§ Exercise tasks
(a) In the coronary calcification abstract, what classification accuracy did the proposed CNN achieve?
(b) Extract the part of the coronary calcification abstract from "This study included" to "around each lesion.".

§ Quoted passage
######
Coronary artery calcification (CAC) is a strong and independent predictor of cardiovascular events (CVEs). CAC can be quantified in chest CT scans acquired in lung screening. However, in these images the reproducibility of CAC quantification is compromised by cardiac motion that occurs during scanning, thereby limiting the reproducibility of CVE risk assessment. We present a system for the identification of CACs strongly affected by cardiac motion artifacts by using a convolutional neural network (CNN).
This study included 125 chest CT scans from the National Lung Screening Trial (NLST). Images were acquired with CT scanners from four different vendors (GE, Siemens, Philips, Toshiba) with varying tube voltage, image resolution settings, and without ECG synchronization. To define the reference standard, an observer manually identified CAC lesions and labeled each according to the presence of cardiac motion: strongly affected (positive), mildly affected/not affected (negative). A CNN was designed to automatically label the identified CAC lesions according to the presence of cardiac motion by analyzing a patch from the axial CT slice around each lesion.
From 125 CT scans, 9201 CAC lesions were analyzed. 8001 lesions were used for training (19% positive) and the remaining 1200 (50% positive) were used for testing. The proposed CNN achieved a classification accuracy of 85% (86% sensitivity, 84% specificity).
The obtained results demonstrate that the proposed algorithm can identify CAC lesions that are strongly affected by cardiac motion. This could facilitate further investigation into the relation of CAC scoring reproducibility and the presence of cardiac motion artifacts.
######
(Stored data entries)
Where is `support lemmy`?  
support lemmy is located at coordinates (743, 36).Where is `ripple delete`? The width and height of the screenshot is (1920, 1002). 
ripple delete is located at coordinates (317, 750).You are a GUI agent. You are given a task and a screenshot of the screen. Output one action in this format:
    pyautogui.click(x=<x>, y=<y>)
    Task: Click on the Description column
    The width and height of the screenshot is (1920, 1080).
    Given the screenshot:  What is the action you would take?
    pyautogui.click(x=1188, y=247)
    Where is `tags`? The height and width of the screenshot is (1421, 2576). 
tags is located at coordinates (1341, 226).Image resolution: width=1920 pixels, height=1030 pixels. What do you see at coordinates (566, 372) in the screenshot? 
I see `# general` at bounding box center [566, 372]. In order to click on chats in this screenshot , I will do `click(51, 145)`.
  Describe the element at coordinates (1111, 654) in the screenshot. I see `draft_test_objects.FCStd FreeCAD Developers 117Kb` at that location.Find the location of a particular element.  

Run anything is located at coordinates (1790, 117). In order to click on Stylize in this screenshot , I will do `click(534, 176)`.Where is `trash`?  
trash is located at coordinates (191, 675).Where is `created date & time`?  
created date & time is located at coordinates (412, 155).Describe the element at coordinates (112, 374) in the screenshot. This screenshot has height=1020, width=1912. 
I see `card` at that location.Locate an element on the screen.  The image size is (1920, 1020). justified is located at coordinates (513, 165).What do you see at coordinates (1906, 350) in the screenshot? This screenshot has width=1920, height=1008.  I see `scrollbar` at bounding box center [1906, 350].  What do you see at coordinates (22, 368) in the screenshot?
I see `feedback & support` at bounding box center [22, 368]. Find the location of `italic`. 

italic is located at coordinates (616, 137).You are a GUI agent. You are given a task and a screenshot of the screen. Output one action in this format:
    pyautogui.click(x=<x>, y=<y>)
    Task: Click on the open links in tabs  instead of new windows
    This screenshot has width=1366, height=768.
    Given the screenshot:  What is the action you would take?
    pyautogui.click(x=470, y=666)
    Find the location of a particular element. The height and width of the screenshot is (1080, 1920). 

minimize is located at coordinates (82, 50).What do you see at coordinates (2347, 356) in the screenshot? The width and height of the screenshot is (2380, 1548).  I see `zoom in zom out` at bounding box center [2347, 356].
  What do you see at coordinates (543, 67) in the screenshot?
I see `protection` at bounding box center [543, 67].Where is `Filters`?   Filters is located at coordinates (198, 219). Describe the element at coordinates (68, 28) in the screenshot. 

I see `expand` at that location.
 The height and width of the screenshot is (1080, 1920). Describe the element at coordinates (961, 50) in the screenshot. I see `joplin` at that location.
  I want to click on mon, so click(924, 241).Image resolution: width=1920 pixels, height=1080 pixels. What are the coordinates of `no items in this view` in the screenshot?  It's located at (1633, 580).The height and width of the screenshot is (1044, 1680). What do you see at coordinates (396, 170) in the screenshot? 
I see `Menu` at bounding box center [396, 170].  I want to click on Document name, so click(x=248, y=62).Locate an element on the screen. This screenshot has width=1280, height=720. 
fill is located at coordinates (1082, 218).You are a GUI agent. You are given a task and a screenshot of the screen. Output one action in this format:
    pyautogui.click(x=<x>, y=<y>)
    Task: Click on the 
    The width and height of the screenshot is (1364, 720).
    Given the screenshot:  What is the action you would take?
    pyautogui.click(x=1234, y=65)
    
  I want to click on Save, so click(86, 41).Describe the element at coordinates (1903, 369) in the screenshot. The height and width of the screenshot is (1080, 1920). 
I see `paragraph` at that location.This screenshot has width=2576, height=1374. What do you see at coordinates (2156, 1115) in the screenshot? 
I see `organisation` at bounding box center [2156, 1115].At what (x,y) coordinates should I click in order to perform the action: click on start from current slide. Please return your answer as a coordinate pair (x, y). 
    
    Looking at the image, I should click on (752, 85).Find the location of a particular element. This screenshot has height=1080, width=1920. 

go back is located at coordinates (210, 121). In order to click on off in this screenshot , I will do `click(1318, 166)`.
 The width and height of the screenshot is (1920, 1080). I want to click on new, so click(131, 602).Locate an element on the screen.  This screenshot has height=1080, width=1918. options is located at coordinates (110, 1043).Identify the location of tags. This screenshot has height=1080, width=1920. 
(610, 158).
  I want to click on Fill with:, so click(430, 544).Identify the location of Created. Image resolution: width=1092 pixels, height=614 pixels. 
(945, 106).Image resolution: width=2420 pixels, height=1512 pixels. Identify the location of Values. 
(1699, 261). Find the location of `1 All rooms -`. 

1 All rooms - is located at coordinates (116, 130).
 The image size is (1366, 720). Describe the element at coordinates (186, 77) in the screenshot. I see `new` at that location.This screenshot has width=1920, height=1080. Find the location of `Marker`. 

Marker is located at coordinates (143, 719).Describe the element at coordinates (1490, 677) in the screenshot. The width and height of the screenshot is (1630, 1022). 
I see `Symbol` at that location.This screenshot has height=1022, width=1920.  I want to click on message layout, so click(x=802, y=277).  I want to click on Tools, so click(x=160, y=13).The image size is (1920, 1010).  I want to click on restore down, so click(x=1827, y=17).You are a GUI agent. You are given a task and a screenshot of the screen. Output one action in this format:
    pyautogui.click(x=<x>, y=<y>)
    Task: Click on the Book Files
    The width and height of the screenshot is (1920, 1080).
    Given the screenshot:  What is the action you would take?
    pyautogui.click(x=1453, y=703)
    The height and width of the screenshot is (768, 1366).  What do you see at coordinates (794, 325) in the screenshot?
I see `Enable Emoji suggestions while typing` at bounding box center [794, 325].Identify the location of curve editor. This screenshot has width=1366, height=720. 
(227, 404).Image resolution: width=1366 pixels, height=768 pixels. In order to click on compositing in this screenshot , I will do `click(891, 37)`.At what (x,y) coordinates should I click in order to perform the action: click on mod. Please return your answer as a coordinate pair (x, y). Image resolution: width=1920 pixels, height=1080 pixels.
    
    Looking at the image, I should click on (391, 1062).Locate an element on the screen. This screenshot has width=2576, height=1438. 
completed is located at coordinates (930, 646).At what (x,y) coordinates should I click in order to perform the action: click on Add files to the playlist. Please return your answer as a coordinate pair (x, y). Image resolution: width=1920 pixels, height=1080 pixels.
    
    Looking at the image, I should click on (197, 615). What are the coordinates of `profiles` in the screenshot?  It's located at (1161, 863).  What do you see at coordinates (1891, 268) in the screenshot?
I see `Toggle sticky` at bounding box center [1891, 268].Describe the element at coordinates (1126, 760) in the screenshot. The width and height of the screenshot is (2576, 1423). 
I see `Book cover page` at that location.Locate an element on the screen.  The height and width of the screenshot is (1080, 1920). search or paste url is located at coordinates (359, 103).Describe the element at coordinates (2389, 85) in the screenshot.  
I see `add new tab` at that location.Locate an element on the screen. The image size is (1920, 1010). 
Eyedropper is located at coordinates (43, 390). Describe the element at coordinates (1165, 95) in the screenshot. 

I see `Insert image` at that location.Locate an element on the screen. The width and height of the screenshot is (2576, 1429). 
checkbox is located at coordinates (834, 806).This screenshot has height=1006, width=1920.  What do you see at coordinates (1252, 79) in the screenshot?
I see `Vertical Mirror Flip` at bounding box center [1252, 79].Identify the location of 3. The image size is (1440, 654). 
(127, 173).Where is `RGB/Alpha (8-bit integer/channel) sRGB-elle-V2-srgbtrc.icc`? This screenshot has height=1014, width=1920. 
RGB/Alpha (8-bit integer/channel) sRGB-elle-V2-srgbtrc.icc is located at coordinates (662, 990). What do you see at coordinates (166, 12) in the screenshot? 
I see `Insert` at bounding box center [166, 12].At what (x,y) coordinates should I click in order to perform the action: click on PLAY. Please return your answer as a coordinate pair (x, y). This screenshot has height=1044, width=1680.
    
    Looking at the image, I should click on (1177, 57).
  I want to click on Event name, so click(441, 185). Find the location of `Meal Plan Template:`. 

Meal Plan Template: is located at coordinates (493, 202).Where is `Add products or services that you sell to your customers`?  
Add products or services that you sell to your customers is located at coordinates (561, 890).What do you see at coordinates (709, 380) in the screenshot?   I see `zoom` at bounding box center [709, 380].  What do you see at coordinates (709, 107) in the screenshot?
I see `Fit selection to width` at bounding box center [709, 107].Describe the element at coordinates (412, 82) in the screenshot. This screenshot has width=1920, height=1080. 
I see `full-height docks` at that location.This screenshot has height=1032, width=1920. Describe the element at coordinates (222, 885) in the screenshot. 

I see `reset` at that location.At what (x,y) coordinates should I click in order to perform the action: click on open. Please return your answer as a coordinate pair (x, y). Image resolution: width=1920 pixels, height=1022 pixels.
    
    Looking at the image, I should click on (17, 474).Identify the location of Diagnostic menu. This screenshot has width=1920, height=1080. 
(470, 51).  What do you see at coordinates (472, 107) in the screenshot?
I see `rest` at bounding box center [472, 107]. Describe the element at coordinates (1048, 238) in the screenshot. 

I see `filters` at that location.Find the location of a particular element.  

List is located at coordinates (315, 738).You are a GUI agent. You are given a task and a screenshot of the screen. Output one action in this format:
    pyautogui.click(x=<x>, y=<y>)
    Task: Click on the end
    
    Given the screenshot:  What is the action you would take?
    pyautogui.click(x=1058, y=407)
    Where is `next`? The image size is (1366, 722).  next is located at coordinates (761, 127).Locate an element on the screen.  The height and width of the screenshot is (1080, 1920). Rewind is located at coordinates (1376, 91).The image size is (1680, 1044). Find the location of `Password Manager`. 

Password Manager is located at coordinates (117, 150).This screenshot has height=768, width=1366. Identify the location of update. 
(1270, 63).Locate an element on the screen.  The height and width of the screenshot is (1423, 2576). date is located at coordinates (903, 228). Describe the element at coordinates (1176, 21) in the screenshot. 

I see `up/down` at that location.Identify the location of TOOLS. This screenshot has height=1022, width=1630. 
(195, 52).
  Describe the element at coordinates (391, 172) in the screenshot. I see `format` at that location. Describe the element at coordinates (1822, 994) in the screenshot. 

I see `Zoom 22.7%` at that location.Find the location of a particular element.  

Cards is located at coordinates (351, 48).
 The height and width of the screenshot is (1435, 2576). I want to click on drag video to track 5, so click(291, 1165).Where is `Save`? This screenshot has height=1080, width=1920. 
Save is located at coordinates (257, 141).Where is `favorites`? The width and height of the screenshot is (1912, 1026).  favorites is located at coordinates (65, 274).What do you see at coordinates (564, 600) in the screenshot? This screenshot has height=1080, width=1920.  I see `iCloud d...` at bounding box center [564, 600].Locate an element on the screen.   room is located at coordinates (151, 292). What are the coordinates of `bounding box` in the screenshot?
######
§ List of solutions
(a) 85%, with 86% sensitivity and 84% specificity.

(b)
This study included 125 chest CT scans from the National Lung Screening Trial (NLST). Images were acquired with CT scanners from four different vendors (GE, Siemens, Philips, Toshiba) with varying tube voltage, image resolution settings, and without ECG synchronization. To define the reference standard, an observer manually identified CAC lesions and labeled each according to the presence of cardiac motion: strongly affected (positive), mildly affected/not affected (negative). A CNN was designed to automatically label the identified CAC lesions according to the presence of cardiac motion by analyzing a patch from the axial CT slice around each lesion.